- [DIRECTIONS]: Find the line containing "You are a computer-use agent. 1498x812". Reproduce it and every line after it up to the end of the records, exactly as written.

Start of RECORD SET

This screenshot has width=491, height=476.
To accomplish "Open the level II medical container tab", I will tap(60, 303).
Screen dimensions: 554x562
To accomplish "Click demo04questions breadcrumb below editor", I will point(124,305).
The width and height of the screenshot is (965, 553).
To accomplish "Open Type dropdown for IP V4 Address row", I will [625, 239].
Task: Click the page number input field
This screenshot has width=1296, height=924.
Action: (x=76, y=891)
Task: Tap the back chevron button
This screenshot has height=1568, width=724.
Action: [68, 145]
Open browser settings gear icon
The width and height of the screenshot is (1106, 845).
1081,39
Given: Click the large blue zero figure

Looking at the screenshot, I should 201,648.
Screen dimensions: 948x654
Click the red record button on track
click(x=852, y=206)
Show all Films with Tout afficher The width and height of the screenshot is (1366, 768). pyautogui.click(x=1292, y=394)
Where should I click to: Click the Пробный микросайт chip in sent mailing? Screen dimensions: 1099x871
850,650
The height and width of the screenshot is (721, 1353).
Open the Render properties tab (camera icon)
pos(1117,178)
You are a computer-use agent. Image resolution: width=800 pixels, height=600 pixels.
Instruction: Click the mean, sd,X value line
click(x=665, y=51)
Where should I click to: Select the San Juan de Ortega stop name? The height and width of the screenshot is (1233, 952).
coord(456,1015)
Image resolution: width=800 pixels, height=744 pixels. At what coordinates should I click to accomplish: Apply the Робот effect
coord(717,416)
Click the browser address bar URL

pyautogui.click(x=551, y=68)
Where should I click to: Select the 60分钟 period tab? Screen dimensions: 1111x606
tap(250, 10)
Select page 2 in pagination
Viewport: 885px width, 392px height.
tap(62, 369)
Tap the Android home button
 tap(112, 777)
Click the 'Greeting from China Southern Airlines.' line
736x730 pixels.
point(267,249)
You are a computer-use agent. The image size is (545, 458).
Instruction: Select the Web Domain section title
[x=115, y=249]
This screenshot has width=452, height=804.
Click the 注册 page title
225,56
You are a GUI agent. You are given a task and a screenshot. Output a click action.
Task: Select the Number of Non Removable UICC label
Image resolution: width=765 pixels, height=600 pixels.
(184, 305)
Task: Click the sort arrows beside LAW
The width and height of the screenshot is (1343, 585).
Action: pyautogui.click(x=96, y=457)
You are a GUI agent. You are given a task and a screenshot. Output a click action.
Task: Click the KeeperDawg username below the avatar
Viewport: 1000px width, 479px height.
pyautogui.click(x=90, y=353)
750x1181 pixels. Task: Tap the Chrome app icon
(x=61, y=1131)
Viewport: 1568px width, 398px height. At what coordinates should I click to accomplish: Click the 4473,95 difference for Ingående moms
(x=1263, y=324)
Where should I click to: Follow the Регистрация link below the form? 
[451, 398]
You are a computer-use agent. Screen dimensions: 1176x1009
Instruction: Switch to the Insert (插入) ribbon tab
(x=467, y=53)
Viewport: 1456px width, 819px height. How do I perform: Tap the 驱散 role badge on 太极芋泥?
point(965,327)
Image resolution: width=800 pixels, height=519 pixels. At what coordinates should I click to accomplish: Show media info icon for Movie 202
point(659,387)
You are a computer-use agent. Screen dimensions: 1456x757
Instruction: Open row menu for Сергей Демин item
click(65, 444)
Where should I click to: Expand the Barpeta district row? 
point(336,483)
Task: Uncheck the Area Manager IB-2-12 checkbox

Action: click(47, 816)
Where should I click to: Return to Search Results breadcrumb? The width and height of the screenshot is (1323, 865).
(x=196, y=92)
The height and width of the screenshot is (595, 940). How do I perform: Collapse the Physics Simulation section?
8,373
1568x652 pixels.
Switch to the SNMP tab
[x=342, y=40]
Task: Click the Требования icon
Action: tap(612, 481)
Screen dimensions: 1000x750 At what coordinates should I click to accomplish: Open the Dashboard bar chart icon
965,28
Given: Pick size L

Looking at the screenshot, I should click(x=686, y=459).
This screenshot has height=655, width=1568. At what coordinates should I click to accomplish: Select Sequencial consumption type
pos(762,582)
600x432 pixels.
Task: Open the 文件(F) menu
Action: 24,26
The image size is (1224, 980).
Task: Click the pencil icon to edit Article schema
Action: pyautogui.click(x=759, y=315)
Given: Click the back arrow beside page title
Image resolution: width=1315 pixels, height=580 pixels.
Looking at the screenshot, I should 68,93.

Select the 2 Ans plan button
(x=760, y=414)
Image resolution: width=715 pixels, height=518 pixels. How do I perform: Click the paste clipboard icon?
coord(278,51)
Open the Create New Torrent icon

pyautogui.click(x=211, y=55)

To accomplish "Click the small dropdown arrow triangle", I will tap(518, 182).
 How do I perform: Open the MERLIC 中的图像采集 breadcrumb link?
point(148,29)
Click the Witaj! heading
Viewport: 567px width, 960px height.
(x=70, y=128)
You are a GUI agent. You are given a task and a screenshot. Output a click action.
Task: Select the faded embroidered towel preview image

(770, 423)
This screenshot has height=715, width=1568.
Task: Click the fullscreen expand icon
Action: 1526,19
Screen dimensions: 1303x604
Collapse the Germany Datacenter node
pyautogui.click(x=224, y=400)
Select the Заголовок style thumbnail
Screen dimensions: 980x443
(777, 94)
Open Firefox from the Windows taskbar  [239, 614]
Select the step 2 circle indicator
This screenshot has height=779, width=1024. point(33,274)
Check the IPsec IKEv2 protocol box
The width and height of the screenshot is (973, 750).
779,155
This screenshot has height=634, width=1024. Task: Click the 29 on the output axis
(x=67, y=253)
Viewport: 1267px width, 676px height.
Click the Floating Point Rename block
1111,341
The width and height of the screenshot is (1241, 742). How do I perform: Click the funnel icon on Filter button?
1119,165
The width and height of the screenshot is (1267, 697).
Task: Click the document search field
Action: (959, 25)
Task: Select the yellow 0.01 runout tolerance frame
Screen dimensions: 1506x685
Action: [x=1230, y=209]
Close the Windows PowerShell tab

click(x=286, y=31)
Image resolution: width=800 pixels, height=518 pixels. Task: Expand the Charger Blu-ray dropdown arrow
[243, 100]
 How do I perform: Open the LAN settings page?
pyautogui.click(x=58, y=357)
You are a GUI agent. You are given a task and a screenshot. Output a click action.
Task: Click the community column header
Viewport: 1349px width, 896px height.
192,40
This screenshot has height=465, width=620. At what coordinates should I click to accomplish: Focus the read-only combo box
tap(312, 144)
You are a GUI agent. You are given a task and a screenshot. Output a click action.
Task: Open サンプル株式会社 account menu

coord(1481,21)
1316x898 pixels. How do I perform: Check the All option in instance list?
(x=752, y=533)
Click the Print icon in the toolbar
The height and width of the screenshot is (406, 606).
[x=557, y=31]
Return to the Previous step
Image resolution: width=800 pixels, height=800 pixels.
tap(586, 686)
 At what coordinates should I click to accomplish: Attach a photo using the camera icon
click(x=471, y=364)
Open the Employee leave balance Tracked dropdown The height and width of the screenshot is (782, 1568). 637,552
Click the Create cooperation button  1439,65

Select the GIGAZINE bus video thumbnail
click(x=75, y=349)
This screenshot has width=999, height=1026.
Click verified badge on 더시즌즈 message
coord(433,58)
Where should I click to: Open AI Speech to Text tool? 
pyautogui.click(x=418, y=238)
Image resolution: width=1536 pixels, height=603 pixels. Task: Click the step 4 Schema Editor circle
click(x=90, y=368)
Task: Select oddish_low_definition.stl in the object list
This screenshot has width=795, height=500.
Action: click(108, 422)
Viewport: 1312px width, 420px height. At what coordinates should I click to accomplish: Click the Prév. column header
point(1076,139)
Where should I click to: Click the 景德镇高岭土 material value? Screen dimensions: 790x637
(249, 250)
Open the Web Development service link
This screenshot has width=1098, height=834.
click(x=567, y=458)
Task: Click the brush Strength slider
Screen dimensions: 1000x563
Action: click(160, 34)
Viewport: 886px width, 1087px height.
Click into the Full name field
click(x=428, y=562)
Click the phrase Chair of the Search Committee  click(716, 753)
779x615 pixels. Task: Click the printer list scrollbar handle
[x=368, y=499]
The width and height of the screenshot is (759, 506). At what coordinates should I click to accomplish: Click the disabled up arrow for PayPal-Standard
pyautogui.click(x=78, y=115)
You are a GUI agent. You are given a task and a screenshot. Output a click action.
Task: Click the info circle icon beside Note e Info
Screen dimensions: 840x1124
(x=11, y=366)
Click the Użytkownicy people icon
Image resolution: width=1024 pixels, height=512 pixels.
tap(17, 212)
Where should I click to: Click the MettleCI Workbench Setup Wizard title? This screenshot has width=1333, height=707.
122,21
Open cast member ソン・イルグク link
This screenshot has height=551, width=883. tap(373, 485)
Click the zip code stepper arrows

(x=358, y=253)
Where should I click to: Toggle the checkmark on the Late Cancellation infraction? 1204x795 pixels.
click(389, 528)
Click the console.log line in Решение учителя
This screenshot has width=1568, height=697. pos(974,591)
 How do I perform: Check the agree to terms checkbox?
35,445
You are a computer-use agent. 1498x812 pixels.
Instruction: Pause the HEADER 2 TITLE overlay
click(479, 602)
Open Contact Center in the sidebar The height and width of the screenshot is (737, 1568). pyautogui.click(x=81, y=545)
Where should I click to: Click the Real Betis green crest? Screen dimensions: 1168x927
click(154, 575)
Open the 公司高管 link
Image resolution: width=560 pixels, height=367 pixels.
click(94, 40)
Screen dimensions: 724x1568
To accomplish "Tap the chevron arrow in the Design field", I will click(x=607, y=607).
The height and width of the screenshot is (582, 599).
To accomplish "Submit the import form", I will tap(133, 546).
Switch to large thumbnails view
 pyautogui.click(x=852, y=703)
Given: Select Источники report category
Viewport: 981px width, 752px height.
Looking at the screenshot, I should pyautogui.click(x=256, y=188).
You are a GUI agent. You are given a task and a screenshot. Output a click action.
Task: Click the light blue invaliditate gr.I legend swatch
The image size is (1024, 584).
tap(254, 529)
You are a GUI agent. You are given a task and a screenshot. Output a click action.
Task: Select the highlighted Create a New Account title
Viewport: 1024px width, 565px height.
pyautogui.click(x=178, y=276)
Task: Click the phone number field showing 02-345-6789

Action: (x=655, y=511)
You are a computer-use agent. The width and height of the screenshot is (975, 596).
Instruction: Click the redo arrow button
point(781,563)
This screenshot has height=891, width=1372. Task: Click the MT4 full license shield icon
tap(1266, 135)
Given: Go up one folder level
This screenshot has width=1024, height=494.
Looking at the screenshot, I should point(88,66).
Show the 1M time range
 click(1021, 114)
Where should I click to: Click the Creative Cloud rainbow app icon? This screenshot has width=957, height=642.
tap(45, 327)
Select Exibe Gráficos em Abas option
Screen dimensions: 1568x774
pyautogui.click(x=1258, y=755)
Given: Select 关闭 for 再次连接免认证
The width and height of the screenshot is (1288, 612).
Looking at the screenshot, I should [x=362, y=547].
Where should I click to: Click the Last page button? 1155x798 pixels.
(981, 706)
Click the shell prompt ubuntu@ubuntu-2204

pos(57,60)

End of RECORD SET

- [RESPONSE TO THE EXERCISE]:
You are a computer-use agent. 1498x812 pixels.
Instruction: Pause the HEADER 2 TITLE overlay
click(479, 602)
Open Contact Center in the sidebar The height and width of the screenshot is (737, 1568). pyautogui.click(x=81, y=545)
Where should I click to: Click the Real Betis green crest? Screen dimensions: 1168x927
click(154, 575)
Open the 公司高管 link
Image resolution: width=560 pixels, height=367 pixels.
click(94, 40)
Screen dimensions: 724x1568
To accomplish "Tap the chevron arrow in the Design field", I will click(x=607, y=607).
The height and width of the screenshot is (582, 599).
To accomplish "Submit the import form", I will tap(133, 546).
Switch to large thumbnails view
 pyautogui.click(x=852, y=703)
Given: Select Источники report category
Viewport: 981px width, 752px height.
Looking at the screenshot, I should pyautogui.click(x=256, y=188).
You are a GUI agent. You are given a task and a screenshot. Output a click action.
Task: Click the light blue invaliditate gr.I legend swatch
The image size is (1024, 584).
tap(254, 529)
You are a GUI agent. You are given a task and a screenshot. Output a click action.
Task: Select the highlighted Create a New Account title
Viewport: 1024px width, 565px height.
pyautogui.click(x=178, y=276)
Task: Click the phone number field showing 02-345-6789

Action: (x=655, y=511)
You are a computer-use agent. The width and height of the screenshot is (975, 596).
Instruction: Click the redo arrow button
point(781,563)
This screenshot has height=891, width=1372. Task: Click the MT4 full license shield icon
tap(1266, 135)
Given: Go up one folder level
This screenshot has width=1024, height=494.
Looking at the screenshot, I should point(88,66).
Show the 1M time range
 click(1021, 114)
Where should I click to: Click the Creative Cloud rainbow app icon? This screenshot has width=957, height=642.
tap(45, 327)
Select Exibe Gráficos em Abas option
Screen dimensions: 1568x774
pyautogui.click(x=1258, y=755)
Given: Select 关闭 for 再次连接免认证
The width and height of the screenshot is (1288, 612).
Looking at the screenshot, I should [x=362, y=547].
Where should I click to: Click the Last page button? 1155x798 pixels.
(981, 706)
Click the shell prompt ubuntu@ubuntu-2204

pos(57,60)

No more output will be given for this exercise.